Granell, Francesc. (2002) The FTAA, the United States and Europe. Jean Monnet/Robert Schuman Paper Series, Vol. 1 No. 6, September 2002. [Working Paper]
Abstract
The wrongly named Third Summit of the Americas held in Quebec from April 21-22, 2001, with the attendance of President George W. Bush and the leaders of 33 Latin American and Caribbean countries has served to reaffirm the project of a Free Trade Area of the Americas (FTAA), launched by Presidents Johnson in 1967, and continued by George Herbert Walker Bush (father of the current president) in 1989. However, project negotiations only began during the Clinton administration, starting with the so called first Summit of the Americas, held in Miami in December 1994. Unlike previous projects, the FTAA stems from the U.S. offer to the democratic countries of the western hemisphere (Cuba is not included) to attain greater access to the North American market in exchange for accepting the regulations and political and technical conditions that are already currently in force in the context of the North American Free Trade Agreement (NAFTA: the USA, Canada and Mexico).
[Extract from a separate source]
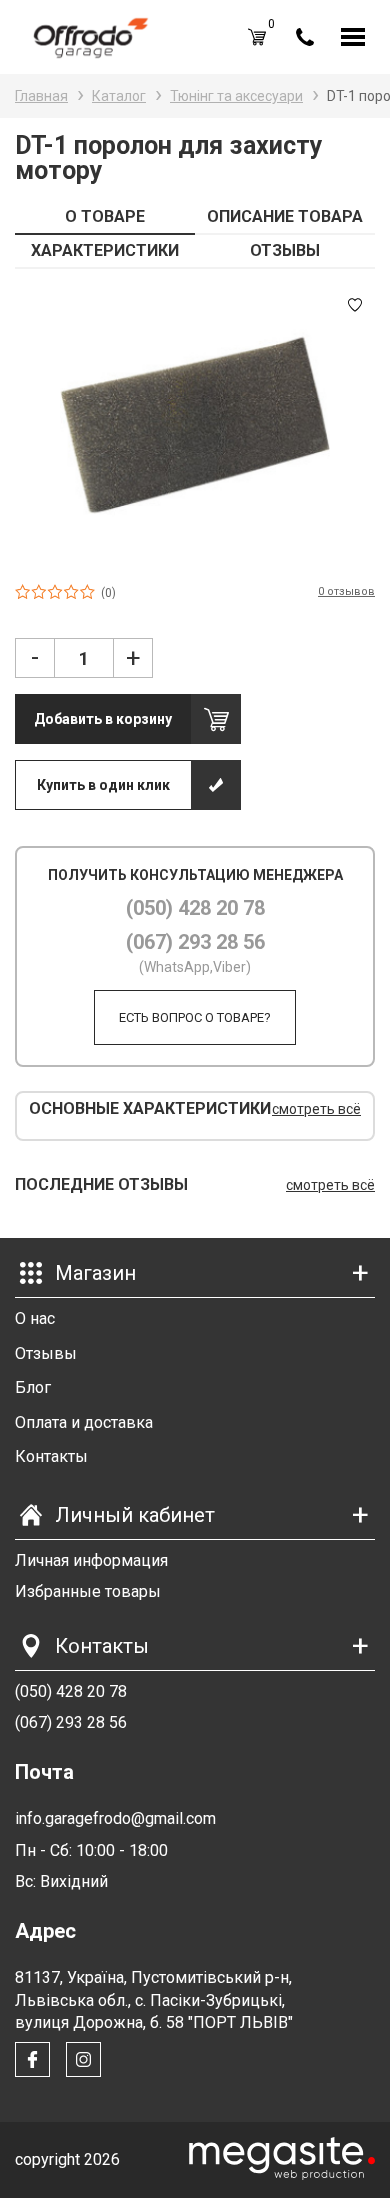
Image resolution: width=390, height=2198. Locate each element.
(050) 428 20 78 (195, 908)
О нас (35, 1318)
The FTAA can be considered a second generation integration scheme, not limited to the mere elimination of customs tariffs, but extended to questions regarding democracy and good government, liberalization of economic reforms, competition, the opening of foreign sectors, and adoption of common technical regulations. In a certain sense it can be said that the FTAA is more like the common market driven by the Single European Act (obviously without any design of a Common External Tariff) than the initial schemes of the European Economic Community of the 1957 Treaty of Rome or of the European Free Trade Association resulting from the 1960 Stockholm Treaty. They have spent forty years, not in vain, to know today, that the non-tariff obstacles, more than the tariffs themselves, are the ones that prevent trade.